### Required action
Review the material and extract every line in which the word "computer" occurs.

### Excerpted data
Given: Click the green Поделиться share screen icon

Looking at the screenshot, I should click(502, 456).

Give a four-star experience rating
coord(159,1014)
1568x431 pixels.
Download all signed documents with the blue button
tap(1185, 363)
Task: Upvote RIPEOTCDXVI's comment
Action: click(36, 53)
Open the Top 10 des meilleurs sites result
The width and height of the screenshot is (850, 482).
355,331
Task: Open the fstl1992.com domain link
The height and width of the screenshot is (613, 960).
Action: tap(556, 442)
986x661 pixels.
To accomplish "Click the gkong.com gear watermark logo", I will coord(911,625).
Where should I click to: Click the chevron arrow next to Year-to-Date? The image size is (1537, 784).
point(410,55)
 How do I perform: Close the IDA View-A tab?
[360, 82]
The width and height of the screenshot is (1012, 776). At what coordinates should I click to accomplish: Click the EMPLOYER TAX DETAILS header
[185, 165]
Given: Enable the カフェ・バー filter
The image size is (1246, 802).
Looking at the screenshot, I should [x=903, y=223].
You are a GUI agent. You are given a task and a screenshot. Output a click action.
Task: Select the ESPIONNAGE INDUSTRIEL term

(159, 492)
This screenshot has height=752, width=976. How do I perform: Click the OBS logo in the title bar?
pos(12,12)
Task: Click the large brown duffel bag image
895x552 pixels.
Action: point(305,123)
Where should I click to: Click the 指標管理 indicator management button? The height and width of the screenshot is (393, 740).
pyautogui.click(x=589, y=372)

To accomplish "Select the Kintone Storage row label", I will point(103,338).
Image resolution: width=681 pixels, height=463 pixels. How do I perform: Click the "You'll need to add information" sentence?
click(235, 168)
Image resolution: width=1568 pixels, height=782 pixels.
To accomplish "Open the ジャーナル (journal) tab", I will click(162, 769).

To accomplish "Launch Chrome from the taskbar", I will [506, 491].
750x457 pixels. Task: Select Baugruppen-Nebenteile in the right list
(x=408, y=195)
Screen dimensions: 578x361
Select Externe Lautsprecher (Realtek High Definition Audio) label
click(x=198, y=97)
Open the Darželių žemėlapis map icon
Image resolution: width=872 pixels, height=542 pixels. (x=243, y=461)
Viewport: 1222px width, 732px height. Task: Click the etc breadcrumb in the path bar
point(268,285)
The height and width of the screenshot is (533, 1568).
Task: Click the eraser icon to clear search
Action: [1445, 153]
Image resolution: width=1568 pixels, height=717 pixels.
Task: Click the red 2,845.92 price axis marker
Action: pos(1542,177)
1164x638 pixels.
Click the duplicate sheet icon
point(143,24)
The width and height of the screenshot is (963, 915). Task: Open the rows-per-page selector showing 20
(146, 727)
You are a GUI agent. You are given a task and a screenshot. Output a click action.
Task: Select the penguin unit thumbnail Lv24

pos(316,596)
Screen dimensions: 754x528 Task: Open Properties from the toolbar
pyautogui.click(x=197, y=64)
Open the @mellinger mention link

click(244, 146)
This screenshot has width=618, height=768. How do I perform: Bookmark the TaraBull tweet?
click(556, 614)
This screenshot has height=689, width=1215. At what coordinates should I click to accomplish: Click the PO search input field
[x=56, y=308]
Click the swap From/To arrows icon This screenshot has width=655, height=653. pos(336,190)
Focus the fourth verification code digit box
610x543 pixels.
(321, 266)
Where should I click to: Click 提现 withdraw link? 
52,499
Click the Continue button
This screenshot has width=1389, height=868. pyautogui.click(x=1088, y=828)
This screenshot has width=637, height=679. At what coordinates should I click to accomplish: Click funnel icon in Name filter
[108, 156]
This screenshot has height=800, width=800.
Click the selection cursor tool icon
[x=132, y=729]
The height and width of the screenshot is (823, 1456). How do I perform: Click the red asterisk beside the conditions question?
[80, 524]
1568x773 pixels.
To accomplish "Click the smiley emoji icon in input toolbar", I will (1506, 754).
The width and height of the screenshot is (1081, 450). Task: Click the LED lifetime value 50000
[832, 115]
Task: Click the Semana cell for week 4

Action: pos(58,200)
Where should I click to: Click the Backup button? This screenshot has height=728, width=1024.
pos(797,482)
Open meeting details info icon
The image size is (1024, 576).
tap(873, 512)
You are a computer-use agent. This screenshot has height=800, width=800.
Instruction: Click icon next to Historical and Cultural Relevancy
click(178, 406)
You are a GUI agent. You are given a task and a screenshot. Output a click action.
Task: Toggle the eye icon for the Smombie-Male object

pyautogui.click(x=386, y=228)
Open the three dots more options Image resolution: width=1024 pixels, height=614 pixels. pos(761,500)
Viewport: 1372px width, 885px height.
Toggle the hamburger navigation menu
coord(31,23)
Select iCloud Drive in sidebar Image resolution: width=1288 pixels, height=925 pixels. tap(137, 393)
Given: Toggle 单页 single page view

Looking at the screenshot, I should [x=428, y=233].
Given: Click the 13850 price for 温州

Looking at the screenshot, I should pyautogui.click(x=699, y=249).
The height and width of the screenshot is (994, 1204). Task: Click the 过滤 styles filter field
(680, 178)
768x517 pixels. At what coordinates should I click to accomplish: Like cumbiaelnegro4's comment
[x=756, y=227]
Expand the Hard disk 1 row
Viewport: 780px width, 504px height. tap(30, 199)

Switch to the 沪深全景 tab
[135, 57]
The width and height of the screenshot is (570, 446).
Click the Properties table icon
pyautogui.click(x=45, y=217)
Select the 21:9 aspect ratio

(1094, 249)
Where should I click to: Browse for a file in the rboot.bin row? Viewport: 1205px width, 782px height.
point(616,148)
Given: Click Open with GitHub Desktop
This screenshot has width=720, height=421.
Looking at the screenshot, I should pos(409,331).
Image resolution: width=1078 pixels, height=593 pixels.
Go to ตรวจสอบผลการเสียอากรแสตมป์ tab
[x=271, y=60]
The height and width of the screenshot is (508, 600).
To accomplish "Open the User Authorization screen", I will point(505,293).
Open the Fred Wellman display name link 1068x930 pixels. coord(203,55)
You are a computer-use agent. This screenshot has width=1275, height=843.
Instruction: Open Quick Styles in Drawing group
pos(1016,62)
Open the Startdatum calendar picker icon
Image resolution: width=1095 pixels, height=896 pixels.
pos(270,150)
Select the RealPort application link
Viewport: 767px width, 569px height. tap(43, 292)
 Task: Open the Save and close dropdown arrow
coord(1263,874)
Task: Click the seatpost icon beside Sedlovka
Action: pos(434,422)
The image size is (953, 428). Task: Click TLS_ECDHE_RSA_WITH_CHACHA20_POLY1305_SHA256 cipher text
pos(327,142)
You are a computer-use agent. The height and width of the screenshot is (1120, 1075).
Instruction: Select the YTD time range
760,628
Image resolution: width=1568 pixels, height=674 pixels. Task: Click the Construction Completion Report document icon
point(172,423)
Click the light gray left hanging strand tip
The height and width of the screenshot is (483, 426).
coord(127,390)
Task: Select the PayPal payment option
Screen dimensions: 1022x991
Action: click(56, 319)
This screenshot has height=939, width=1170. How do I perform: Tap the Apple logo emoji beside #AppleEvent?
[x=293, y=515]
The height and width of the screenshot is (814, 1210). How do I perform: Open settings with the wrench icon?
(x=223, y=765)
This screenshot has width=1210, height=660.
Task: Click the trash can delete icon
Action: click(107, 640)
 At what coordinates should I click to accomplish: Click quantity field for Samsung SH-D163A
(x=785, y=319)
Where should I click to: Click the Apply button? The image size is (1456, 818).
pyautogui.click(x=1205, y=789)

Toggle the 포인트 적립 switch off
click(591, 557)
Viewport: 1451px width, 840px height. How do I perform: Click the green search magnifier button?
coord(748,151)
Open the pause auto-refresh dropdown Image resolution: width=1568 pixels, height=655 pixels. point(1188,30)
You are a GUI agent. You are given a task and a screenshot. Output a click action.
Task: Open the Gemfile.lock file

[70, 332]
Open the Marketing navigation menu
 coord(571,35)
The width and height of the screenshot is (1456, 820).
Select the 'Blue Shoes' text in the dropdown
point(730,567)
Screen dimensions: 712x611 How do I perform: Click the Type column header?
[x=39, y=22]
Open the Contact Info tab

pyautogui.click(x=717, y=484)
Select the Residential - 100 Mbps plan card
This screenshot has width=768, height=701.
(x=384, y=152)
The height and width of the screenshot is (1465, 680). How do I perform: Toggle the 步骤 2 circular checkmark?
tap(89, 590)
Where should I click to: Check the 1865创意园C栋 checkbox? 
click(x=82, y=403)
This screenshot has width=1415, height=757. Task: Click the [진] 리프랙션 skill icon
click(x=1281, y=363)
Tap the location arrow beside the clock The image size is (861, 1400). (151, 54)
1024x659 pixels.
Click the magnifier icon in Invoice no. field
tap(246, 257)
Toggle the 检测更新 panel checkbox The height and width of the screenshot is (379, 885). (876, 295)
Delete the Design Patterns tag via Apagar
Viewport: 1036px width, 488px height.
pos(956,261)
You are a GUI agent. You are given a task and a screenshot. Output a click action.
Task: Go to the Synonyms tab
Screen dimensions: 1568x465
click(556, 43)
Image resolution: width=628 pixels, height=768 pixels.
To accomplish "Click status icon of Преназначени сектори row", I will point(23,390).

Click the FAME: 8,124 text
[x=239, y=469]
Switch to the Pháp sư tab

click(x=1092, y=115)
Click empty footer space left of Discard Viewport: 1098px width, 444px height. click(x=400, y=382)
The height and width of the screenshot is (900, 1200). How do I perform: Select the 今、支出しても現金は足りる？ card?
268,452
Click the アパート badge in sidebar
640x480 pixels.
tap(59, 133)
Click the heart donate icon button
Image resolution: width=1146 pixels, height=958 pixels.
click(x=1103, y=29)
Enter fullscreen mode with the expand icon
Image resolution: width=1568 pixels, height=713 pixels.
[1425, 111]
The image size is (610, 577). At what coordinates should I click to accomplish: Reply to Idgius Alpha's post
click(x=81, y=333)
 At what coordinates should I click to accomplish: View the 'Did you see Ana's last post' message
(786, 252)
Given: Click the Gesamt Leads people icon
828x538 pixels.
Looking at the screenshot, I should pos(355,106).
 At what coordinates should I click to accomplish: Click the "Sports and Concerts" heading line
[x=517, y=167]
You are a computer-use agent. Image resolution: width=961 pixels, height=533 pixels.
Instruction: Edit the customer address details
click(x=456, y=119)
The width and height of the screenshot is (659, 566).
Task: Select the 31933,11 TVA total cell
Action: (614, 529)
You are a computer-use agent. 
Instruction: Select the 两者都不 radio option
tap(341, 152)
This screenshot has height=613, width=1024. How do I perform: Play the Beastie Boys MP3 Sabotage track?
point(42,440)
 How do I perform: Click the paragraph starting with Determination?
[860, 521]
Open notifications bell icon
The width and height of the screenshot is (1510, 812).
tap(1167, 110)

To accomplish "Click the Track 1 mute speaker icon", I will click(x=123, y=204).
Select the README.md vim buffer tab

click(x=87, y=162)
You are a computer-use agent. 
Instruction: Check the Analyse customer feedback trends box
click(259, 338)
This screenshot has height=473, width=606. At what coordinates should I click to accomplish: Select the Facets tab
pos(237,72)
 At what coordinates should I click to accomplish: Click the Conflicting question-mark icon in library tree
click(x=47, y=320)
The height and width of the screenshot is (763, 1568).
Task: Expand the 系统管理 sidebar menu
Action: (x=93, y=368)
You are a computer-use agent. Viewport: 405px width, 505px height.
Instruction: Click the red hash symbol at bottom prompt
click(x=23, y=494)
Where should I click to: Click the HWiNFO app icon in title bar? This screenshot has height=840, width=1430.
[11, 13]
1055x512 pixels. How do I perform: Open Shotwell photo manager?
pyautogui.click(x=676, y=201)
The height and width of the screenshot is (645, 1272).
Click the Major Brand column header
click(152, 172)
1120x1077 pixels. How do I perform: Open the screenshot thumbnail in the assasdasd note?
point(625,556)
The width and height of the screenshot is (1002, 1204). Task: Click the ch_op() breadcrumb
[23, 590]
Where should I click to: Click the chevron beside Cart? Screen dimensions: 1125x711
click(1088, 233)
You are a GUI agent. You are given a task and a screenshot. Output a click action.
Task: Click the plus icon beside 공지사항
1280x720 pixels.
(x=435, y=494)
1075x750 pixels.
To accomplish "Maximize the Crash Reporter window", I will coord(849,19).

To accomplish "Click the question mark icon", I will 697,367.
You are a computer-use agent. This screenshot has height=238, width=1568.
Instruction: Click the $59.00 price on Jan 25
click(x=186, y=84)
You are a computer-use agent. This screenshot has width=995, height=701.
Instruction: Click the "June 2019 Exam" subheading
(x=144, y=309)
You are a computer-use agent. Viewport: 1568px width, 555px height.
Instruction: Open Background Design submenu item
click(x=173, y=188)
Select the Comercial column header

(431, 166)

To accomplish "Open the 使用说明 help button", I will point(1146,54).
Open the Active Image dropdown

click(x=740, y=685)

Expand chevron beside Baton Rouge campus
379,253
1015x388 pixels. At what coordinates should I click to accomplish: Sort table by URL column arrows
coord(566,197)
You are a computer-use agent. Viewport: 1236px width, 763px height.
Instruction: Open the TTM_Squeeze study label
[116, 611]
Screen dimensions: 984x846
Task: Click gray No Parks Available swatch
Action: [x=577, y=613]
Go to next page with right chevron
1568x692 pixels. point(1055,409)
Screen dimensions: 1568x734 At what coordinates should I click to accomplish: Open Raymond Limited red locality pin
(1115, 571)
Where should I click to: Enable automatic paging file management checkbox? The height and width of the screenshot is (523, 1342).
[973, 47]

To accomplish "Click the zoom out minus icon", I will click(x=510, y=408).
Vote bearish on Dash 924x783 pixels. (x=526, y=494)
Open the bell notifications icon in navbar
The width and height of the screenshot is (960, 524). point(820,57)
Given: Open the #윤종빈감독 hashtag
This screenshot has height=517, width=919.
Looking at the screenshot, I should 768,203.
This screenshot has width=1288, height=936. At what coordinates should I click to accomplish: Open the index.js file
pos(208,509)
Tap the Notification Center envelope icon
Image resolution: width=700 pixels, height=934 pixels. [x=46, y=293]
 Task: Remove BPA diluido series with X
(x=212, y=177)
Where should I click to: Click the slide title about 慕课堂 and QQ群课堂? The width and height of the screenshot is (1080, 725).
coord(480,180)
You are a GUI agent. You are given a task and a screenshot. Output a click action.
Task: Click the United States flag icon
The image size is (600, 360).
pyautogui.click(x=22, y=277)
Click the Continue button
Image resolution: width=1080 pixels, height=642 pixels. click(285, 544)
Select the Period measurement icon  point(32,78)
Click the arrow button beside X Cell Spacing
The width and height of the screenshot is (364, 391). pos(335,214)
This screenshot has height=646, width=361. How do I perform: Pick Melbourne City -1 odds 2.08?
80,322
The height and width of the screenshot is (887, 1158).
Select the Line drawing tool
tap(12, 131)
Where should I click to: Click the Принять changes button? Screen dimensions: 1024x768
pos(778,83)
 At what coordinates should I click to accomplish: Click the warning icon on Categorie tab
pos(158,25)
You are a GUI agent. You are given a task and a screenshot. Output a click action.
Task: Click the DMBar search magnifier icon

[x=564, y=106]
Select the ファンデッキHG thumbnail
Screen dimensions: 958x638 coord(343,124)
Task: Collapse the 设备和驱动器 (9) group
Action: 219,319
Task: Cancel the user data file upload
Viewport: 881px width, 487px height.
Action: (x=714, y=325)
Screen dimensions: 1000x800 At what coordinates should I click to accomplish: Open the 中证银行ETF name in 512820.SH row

### Task solution
You are a computer-use agent. This screenshot has height=800, width=800.
You are a computer-use agent. This screenshot has width=1275, height=843.
You are a computer-use agent. The height and width of the screenshot is (1120, 1075).
You are a computer-use agent. Image resolution: width=961 pixels, height=533 pixels.
You are a computer-use agent. 
You are a computer-use agent. 
You are a computer-use agent. Viewport: 405px width, 505px height.
You are a computer-use agent. This screenshot has height=238, width=1568.
You are a computer-use agent. This screenshot has width=995, height=701.
You are a computer-use agent. Viewport: 1568px width, 555px height.
You are a computer-use agent. Viewport: 1236px width, 763px height.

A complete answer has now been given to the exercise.